> **Work instruction A**:
Using the passage on the College of Law and Business, answer these:
(i) Who established the college in 1995?
(ii) Since when has the Law School published the legal journal “Alei Mishpat”?
(iii) Who is the Dean of the Faculty of Psychology?
> **Work instruction B**:
Carry on the passage on the College of Law and Business, picking up after its last sentence.

> **Selected text**:
College of Law and Business
- Motto: "Think Global"
- Type: Private
- Established: 1995
- President: Prof. Yoram Blachar
- Students: 4,000
- Location: Ramat Gan, Tel Aviv District, Israel
- Website: clb.ac.il

= College of Law and Business =

Private college in Ramat Gan, Israel

The College of Law and Business, CLB, (Hebrew: המרכז האקדמי למשפט ועסקים) is a private, non-budgeted academic college in the Tel Aviv District city of Ramat Gan, Israel. It was established in 1995 by members of the law faculty of Hebrew University of Jerusalem. The president is Prof. Yoram Blachar.

CLB was officially recognized as an institution of higher education by the Council for Higher Education since the 2008–2009 academic year.

The institution's Law School has been publishing the legal journal “Alei Mishpat” since November 1999.

CLB offers programs in law, business administration, accounting, computer & data science, health systems, human resource, and psychology.

The current president of the college is Prof. Yoram Blachar. The Dean of the Law School is Avichai Mandelblit; the Dean of the Faculty of Business Administration is Dr. Shmuel (Mula) Cohen; the Dean of the Faculty of Health Systems Management is also Professor Prof. Yoram Blachar; the Dean of the Faculty of Psychology is Professor Ami Shaked; the Dean of the Faculty of Computer Science and Information Systems is Dr. Avi Yossifoff, and the Head of the Accounting Department is Dr. Rimona Peles.

> **Given data**:
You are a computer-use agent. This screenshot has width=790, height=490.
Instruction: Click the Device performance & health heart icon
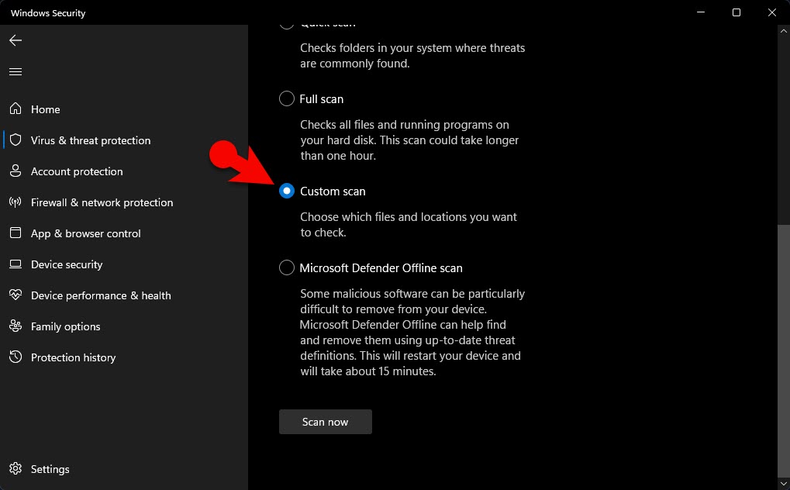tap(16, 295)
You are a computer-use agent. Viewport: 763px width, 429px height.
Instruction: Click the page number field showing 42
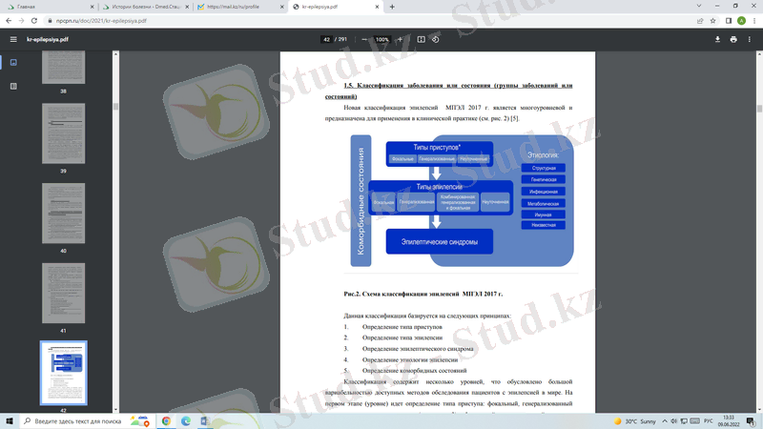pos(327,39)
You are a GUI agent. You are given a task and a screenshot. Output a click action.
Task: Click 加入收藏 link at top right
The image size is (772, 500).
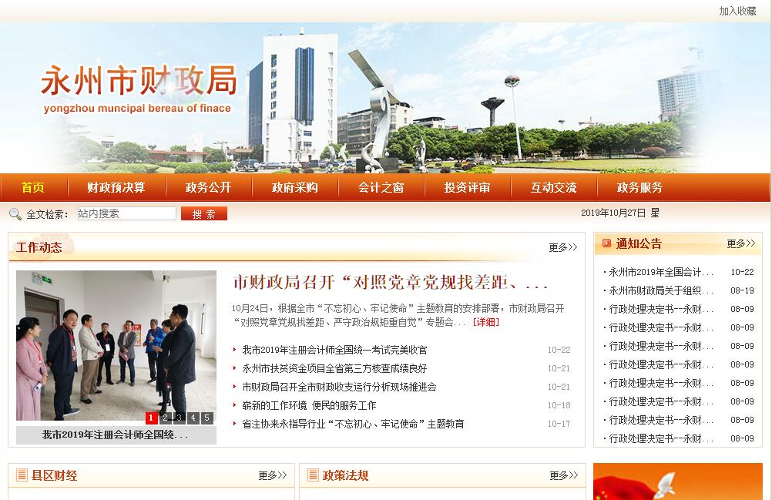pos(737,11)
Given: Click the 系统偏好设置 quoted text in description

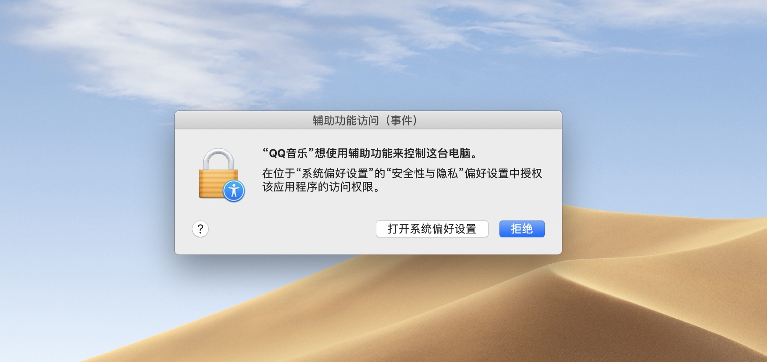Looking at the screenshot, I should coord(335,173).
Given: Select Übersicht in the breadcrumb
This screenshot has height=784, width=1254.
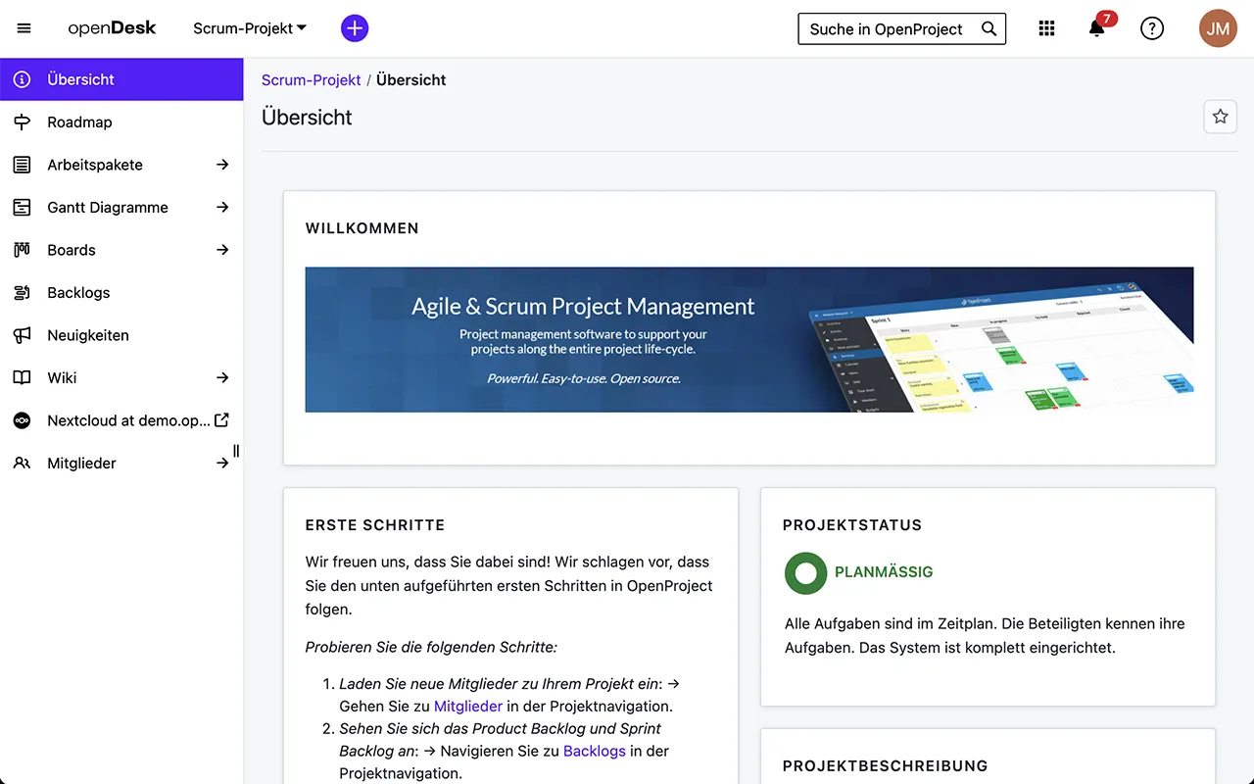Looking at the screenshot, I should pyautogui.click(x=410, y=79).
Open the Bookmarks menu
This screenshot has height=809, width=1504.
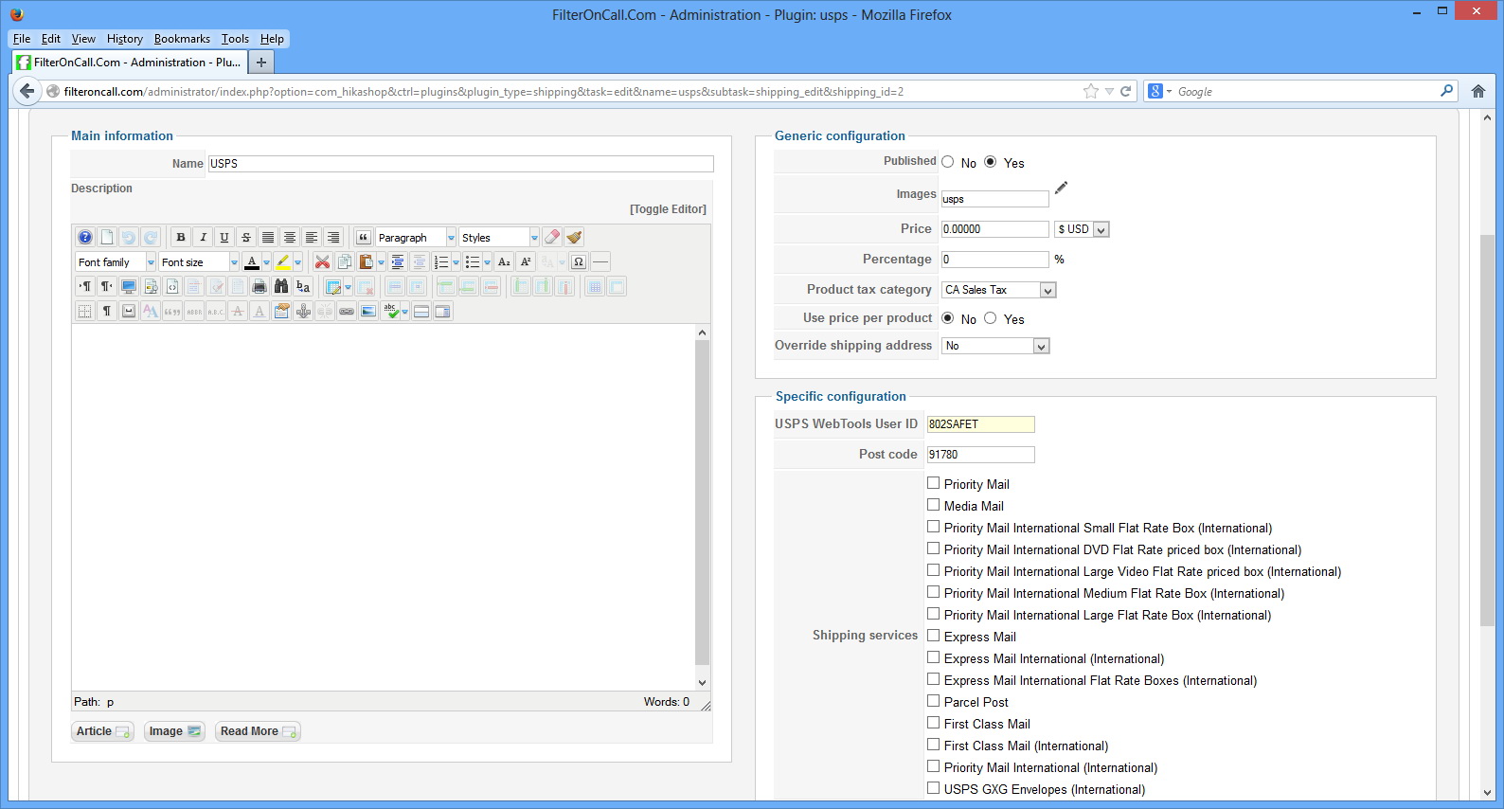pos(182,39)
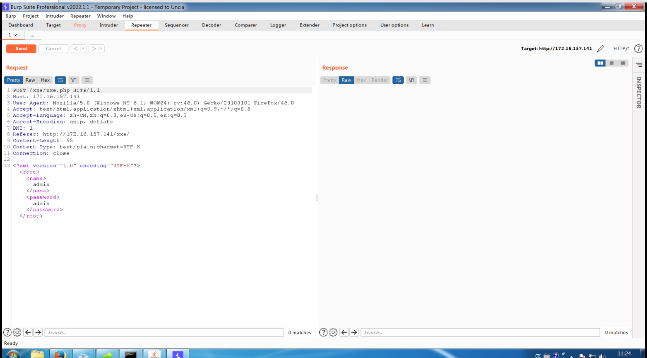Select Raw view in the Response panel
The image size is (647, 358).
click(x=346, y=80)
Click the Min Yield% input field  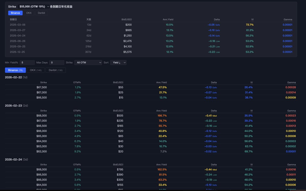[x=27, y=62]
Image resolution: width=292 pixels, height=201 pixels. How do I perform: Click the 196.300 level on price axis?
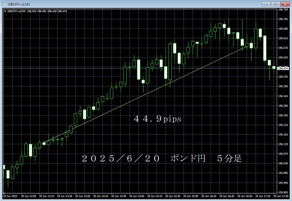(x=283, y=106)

> **Written response A**:
(i) Members of the law faculty of Hebrew University of Jerusalem.
(ii) Since November 1999.
(iii) Professor Ami Shaked.

> **Written response B**:
== CLB Academic Faculties ==
The Faculty of Law – Includes three specialization divisions: the Criminal Law and Criminology Division, the Commercial Law Division, and the Human Rights Division.

The Faculty of Business Administration – The curriculum is based on courses that combine theory and research with practical and managerial field experience. It emphasizes case studies from industry, discussions of current issues, and the development of independent and critical thinking.

The Faculty of Computer Science and Data Systems – The computer science degree program provides students with broad knowledge in programming languages, development, algorithms, and mathematics.

The Faculty of Psychology – Offers undergraduate studies that provide a knowledge foundation covering the various branches of psychology, as well as master's degrees in specific fields such as Educational Psychology and Developmental Psychology.

The Faculty of Health Systems Management – Covers various areas including: management of advanced medical technologies, industrial management, nursing management, elderly care services management, clinical research management, therapy management, medical administration, management and organization of health services in both the public and private sectors, and health policy planning, management, and formulation.

== Social impact of CLB legal clinics ==
The faculty of law runs six legal clinics, including immigration law, environmental law which was instrumental in the petition filed with the Supreme Court regarding the natural gas resources in Israel, prisoner rights clinic which stopped the privatization of the prisons in Israel and recently petitioned the Israeli high courts to increase the living space for prisoners and the government oversight clinic, which filed a petition to stop the government's move to a bi-annual budget instead of an annual budget.

According to the 2016 Israeli Bar Association exam results, The College of Law and Business submitted the second-largest number of students to the Israeli bar exam.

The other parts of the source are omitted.